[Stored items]
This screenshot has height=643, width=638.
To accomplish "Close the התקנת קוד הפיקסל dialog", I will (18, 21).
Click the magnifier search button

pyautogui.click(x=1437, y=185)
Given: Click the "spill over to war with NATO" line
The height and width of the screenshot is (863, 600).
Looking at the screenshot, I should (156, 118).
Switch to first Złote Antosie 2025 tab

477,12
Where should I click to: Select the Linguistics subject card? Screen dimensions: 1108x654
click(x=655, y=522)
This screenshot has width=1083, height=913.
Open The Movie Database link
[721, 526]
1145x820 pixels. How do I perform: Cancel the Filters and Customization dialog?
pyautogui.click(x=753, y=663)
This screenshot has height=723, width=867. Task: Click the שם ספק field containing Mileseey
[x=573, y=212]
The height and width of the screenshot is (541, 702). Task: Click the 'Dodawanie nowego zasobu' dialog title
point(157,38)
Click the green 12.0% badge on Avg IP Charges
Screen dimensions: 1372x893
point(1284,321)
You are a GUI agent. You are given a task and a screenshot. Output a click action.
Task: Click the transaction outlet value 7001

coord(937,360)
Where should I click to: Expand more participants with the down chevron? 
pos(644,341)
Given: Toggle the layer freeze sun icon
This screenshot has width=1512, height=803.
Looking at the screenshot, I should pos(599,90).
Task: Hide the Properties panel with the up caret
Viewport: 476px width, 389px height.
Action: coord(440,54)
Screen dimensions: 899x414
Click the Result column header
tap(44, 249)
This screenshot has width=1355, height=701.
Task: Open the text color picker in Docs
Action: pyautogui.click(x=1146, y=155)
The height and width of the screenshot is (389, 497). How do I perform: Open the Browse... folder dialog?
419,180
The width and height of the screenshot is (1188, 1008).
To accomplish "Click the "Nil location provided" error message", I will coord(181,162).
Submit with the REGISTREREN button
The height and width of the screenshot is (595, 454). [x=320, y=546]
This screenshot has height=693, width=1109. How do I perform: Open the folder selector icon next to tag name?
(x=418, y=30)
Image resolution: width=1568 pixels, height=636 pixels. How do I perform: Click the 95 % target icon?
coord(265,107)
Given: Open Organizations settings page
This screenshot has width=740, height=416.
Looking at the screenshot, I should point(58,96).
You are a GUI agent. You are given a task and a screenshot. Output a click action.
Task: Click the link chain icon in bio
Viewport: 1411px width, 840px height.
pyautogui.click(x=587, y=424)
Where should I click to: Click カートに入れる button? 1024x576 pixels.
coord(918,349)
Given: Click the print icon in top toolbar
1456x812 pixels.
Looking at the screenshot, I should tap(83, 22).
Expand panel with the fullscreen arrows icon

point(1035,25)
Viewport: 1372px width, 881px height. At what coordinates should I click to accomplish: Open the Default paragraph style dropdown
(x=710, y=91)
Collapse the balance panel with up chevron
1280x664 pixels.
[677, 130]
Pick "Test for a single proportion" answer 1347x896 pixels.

**What you need to do:** Line by line, reproduce the data above exactly.

**Output:**
This screenshot has height=643, width=638.
To accomplish "Close the התקנת קוד הפיקסל dialog", I will (18, 21).
Click the magnifier search button

pyautogui.click(x=1437, y=185)
Given: Click the "spill over to war with NATO" line
The height and width of the screenshot is (863, 600).
Looking at the screenshot, I should (156, 118).
Switch to first Złote Antosie 2025 tab

477,12
Where should I click to: Select the Linguistics subject card? Screen dimensions: 1108x654
click(x=655, y=522)
This screenshot has width=1083, height=913.
Open The Movie Database link
[721, 526]
1145x820 pixels. How do I perform: Cancel the Filters and Customization dialog?
pyautogui.click(x=753, y=663)
This screenshot has height=723, width=867. Task: Click the שם ספק field containing Mileseey
[x=573, y=212]
The height and width of the screenshot is (541, 702). Task: Click the 'Dodawanie nowego zasobu' dialog title
point(157,38)
Click the green 12.0% badge on Avg IP Charges
Screen dimensions: 1372x893
point(1284,321)
You are a GUI agent. You are given a task and a screenshot. Output a click action.
Task: Click the transaction outlet value 7001

coord(937,360)
Where should I click to: Expand more participants with the down chevron? 
pos(644,341)
Given: Toggle the layer freeze sun icon
This screenshot has width=1512, height=803.
Looking at the screenshot, I should pos(599,90).
Task: Hide the Properties panel with the up caret
Viewport: 476px width, 389px height.
Action: coord(440,54)
Screen dimensions: 899x414
Click the Result column header
tap(44, 249)
This screenshot has width=1355, height=701.
Task: Open the text color picker in Docs
Action: pyautogui.click(x=1146, y=155)
The height and width of the screenshot is (389, 497). How do I perform: Open the Browse... folder dialog?
419,180
The width and height of the screenshot is (1188, 1008).
To accomplish "Click the "Nil location provided" error message", I will coord(181,162).
Submit with the REGISTREREN button
The height and width of the screenshot is (595, 454). [x=320, y=546]
This screenshot has height=693, width=1109. How do I perform: Open the folder selector icon next to tag name?
(x=418, y=30)
Image resolution: width=1568 pixels, height=636 pixels. How do I perform: Click the 95 % target icon?
coord(265,107)
Given: Open Organizations settings page
This screenshot has width=740, height=416.
Looking at the screenshot, I should point(58,96).
You are a GUI agent. You are given a task and a screenshot. Output a click action.
Task: Click the link chain icon in bio
Viewport: 1411px width, 840px height.
pyautogui.click(x=587, y=424)
Where should I click to: Click カートに入れる button? 1024x576 pixels.
coord(918,349)
Given: Click the print icon in top toolbar
1456x812 pixels.
Looking at the screenshot, I should tap(83, 22).
Expand panel with the fullscreen arrows icon

point(1035,25)
Viewport: 1372px width, 881px height. At what coordinates should I click to accomplish: Open the Default paragraph style dropdown
(x=710, y=91)
Collapse the balance panel with up chevron
1280x664 pixels.
[677, 130]
Pick "Test for a single proportion" answer 1347x896 pixels.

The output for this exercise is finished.